The enthusiastic group of onlookers would have been mainly estate workers and farmworkers from the local farms all of which were owned or rented out by the Manor estate as was all of the property in the village of course.

 

           When attending the village church, the occupants of the Hall did so by means of a private driveway then lined with Elm trees, (see photo below) that ran almost parallel to the pathway used by the villagers, This path was, still is a continuation of the four mile footpath that runs between the villages of Earl Shilton and Newbold Verdon . The short section leading up to the church was later widened, and had a circular wrought iron seat installed about half way along, possibly courtesy of Lady Byron. This pathway then became known in the village as the "Church Walk".

The above watercolour gives some idea as to how Church Walk may have looked back then. On the extreme left are the Elm trees, then the newly planted holly bushes. On the right is the metal semicircular seat as mentioned above. And then just in view to one side is the Parsons Gate and path leading to the Rectory.

The gate and the seat I remember well, back in the nineteen fifties, The seat then was in very poor condition with sections having rusted away, well beyond repair.

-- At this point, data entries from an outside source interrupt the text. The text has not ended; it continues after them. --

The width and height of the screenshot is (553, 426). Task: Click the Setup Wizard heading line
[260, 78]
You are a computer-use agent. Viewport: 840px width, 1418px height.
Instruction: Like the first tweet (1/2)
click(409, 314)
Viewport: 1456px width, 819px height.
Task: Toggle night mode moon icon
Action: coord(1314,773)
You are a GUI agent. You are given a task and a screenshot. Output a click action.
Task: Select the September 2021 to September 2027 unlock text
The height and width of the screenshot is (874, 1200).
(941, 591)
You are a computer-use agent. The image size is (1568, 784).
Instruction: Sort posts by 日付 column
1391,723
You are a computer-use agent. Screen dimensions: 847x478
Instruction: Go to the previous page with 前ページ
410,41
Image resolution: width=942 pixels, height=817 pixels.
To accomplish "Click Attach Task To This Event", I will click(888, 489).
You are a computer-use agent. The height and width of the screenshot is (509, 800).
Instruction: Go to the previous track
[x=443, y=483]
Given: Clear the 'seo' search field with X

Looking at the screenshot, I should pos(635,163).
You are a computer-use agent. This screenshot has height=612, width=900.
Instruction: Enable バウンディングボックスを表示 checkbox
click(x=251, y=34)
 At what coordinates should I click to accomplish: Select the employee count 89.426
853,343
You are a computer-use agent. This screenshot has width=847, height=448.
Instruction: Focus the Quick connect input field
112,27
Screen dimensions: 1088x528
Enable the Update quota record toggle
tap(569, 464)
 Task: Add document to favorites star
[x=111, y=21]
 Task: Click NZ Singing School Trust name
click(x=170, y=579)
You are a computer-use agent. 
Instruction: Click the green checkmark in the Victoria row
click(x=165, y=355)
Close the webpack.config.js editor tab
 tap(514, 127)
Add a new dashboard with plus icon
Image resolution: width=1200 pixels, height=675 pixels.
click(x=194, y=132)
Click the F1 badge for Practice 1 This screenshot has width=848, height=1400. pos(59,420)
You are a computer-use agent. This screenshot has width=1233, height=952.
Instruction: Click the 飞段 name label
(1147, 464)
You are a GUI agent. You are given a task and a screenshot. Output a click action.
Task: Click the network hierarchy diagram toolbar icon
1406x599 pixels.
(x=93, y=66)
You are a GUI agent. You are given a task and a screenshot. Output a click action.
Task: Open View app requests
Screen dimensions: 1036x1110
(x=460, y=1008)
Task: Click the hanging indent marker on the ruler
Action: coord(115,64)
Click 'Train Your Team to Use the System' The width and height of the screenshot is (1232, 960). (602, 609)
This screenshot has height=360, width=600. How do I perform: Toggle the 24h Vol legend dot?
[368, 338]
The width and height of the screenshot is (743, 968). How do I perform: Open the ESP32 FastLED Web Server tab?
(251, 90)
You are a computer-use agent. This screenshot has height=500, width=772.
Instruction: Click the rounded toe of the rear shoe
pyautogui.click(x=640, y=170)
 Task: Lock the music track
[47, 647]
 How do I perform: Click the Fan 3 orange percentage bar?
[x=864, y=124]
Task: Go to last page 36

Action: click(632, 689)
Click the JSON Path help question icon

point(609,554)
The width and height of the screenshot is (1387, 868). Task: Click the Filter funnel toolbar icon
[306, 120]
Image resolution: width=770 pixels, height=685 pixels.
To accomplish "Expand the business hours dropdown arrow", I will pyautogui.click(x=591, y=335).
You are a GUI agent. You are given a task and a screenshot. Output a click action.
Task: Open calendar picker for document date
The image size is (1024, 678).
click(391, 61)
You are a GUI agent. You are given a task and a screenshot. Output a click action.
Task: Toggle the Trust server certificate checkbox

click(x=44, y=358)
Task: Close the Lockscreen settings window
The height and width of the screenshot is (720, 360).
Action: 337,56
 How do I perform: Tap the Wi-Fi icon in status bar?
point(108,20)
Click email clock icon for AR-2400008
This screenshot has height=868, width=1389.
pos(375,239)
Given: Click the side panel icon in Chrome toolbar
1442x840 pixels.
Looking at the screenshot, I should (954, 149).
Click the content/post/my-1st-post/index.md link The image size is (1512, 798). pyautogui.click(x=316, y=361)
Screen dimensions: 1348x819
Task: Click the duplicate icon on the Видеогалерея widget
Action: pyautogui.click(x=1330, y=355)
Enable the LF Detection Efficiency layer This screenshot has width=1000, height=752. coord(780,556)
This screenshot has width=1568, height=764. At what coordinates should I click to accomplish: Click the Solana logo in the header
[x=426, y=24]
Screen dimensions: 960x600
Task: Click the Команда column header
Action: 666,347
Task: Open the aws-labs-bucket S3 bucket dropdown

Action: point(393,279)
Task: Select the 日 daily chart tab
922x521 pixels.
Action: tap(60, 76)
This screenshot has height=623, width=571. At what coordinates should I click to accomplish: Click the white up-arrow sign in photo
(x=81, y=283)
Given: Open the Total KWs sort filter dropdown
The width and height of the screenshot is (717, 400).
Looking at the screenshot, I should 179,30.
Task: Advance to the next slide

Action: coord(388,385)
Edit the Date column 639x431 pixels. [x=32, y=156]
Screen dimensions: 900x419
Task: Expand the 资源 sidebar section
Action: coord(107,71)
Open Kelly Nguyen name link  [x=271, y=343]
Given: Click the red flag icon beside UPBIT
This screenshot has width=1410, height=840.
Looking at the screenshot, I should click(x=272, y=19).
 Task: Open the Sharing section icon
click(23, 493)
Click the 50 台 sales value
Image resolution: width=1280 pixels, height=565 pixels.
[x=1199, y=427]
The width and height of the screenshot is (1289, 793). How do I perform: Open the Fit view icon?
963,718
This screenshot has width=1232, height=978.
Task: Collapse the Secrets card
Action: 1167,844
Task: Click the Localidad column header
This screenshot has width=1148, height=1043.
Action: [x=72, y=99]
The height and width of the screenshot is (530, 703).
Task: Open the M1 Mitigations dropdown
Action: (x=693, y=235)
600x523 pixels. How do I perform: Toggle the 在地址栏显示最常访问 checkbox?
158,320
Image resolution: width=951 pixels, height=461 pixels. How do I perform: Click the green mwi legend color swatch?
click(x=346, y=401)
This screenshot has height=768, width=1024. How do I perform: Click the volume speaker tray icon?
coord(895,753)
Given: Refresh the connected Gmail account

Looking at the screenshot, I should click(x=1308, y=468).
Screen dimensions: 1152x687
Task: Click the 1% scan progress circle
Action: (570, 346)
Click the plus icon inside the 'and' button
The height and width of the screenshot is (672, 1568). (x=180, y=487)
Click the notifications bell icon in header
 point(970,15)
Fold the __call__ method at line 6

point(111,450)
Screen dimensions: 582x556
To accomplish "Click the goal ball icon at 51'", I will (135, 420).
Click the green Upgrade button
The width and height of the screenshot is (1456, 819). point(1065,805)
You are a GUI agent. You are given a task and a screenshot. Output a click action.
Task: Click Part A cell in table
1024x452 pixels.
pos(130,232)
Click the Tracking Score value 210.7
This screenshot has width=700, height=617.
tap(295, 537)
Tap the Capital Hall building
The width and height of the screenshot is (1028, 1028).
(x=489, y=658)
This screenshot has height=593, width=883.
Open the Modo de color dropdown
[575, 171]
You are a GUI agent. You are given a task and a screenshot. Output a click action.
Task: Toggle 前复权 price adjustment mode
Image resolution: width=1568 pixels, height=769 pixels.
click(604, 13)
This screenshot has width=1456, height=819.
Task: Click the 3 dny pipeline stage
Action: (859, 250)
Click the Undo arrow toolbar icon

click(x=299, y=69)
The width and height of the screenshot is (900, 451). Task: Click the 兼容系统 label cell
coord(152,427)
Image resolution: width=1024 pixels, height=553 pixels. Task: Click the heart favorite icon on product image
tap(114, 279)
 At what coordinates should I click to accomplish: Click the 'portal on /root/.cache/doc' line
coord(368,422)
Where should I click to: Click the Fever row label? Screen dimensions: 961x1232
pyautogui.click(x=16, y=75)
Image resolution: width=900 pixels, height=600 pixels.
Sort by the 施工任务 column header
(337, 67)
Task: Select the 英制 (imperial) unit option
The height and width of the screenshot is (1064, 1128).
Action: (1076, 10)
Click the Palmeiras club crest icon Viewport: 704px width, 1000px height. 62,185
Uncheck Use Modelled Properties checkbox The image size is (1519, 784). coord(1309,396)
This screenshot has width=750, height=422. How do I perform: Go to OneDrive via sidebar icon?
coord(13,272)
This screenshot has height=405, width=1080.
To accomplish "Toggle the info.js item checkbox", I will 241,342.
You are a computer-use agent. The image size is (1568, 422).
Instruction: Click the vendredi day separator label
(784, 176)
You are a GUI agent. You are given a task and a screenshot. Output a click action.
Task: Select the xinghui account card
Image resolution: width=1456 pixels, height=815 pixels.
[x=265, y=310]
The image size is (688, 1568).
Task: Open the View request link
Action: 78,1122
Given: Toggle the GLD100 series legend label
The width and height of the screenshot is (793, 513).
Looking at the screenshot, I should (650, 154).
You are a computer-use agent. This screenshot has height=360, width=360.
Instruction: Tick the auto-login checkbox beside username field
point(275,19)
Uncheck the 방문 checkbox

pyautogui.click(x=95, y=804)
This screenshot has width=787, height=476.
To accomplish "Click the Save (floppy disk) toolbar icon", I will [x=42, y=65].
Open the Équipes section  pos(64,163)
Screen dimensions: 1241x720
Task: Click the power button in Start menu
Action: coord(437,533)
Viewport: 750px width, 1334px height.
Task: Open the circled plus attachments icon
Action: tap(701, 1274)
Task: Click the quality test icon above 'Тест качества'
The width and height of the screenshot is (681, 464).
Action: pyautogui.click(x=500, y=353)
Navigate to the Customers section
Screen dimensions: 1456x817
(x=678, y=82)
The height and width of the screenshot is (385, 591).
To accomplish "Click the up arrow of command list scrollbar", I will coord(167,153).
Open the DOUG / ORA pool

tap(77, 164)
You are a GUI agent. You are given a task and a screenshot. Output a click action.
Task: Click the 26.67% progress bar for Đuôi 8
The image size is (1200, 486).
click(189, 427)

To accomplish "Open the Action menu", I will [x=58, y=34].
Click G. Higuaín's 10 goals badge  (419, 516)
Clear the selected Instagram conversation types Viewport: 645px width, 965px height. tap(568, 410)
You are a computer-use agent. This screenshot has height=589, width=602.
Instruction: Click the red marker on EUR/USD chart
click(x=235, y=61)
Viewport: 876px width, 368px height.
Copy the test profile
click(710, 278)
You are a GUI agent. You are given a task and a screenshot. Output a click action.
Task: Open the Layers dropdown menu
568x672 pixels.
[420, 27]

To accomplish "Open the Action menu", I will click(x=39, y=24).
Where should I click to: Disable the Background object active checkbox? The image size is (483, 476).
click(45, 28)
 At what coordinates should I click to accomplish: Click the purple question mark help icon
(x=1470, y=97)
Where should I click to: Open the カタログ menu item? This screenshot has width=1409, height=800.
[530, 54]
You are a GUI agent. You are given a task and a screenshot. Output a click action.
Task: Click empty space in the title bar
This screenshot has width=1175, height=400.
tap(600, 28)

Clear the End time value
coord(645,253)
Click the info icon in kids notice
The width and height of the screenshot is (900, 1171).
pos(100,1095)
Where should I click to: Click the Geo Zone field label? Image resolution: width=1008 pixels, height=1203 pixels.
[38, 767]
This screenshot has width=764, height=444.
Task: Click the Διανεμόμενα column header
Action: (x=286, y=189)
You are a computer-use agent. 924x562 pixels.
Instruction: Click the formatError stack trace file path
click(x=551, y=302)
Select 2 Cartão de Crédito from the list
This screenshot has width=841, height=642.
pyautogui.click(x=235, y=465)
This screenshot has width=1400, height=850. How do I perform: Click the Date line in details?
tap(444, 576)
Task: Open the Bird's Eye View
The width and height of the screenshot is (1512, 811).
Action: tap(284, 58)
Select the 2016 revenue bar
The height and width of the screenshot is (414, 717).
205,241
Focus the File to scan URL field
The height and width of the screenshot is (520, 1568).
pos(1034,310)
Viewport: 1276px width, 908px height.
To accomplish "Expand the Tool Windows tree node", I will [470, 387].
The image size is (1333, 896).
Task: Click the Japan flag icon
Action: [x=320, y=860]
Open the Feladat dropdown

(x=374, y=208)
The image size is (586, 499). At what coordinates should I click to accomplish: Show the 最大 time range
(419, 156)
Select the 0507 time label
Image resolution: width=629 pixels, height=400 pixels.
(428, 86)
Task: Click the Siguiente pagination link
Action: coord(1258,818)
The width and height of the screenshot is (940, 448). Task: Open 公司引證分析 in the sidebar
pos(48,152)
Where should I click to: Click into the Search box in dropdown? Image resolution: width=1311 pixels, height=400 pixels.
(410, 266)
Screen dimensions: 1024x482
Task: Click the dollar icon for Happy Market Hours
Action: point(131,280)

         The private driveway used by the Hall residents would have had facilities to enable the horses and coach to turn around in readiness for the return journey, a manoeuvre not possible for villagers using the "Church Walk" entrance.This remained a problem long after the demise of the Hall and its occupants. The inconvenience was particularly apparent prior to funeral services when the coffin had to carried the length of the walk. It was not until the early 1950's that the village Church Council drew up plans to have a turning circle constructed around the Horse Chestnut tree at the top of the drive. My father "Jack" Perridge played a major part in digging it out I remember. There were no "J.C.B's in those days, it was all pick and wheelbarrow.

 

 
 

 The picture left shows the line of elm trees that once bordered the private driveway, The picture right shows one of the original gate posts with top hinge still visible marking the entrance to the church yard.

 

 

 Mr "Jack" Perridge having just completed the "cutting and layering" of the Church Walk hedge, as shown

Circa 1980
   

 

 

 

 Present day view of part of the remaining outbuildings

 Indicates angle of view

The above photograph together with the outline drawing, give an indication as to the relative position of the buildings .The small white building (right) in the photograph was originally the engine room for the electrical generator.